This is particularly effective when dealing with a narcissist

When you feel the urge to defend yourself, don’t.

Defensiveness often feels logical. You want to explain, clarify, or correct the story being told about you. But in arguments, defense is actually a status loss.

The moment you start defending, you silently agree with the other person’s brain that:

You’re the one who must justify yourself.
Instead of defending, shift into calm questions that put the focus back on clarity and reality — not blame. Questions keep you in your authority without escalating the situation.

Here are five powerful replacements for defensiveness:

  1. “Let’s slow this down. What specifically are you reacting to here?”
    Helps identify the real issue instead of fighting about everything at once.
  2. “When you say that, what are you assuming about my intent?”
    Brings hidden assumptions into the open.
  3. “Let’s deal with one point at a time. Which one matters most right now?”
    Prevents overwhelm and circular arguing.
  4. “That’s a conclusion. Walk me through how you got there.”
    Gently challenges mind-reading or leaps in logic.
  5. “What would need to change for this to feel resolved for you?”
    Moves the conversation toward solutions instead of attacks.

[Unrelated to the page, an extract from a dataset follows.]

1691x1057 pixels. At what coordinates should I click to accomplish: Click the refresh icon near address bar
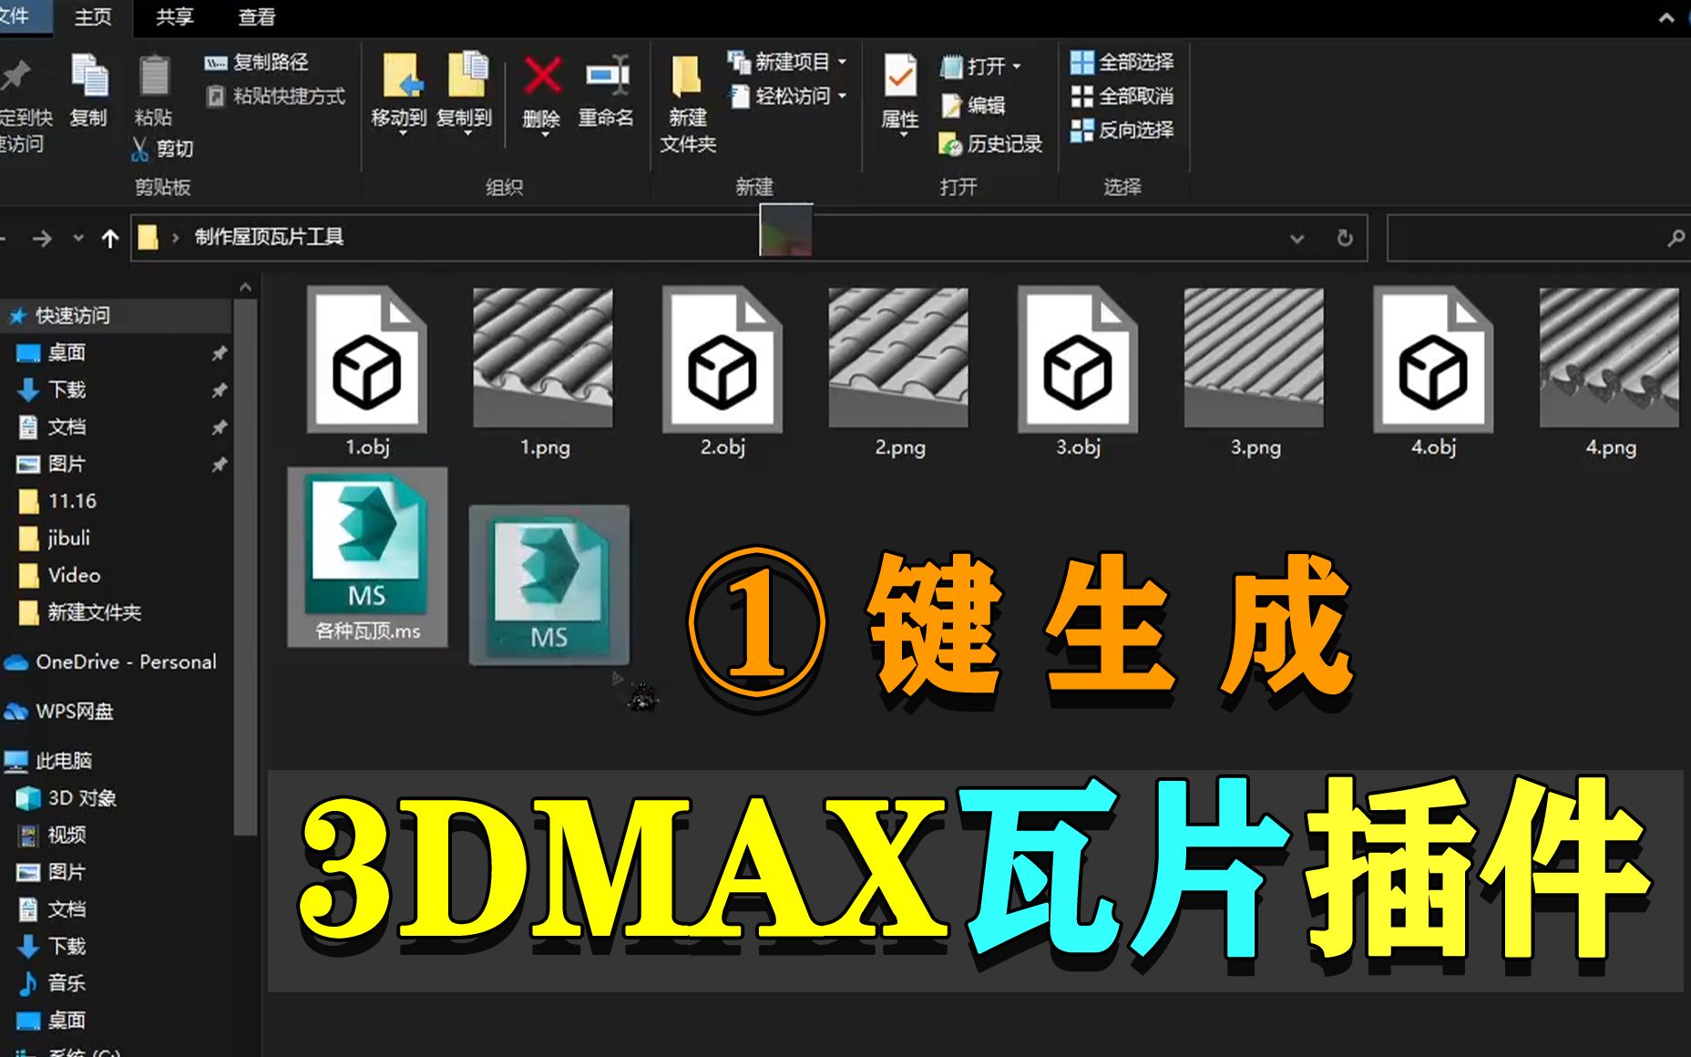coord(1346,238)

The rule underneath all of this

  • Defensiveness hands away your authority.
  • Curious questions quietly take it back.
When you stop defending, something surprising happens:

Most arguments collapse on their own.
Because many arguments are fueled not by truth, but by assumption, projection, and emotional reactivity. When you stop feeding them with defensiveness, there’s nothing left to push against.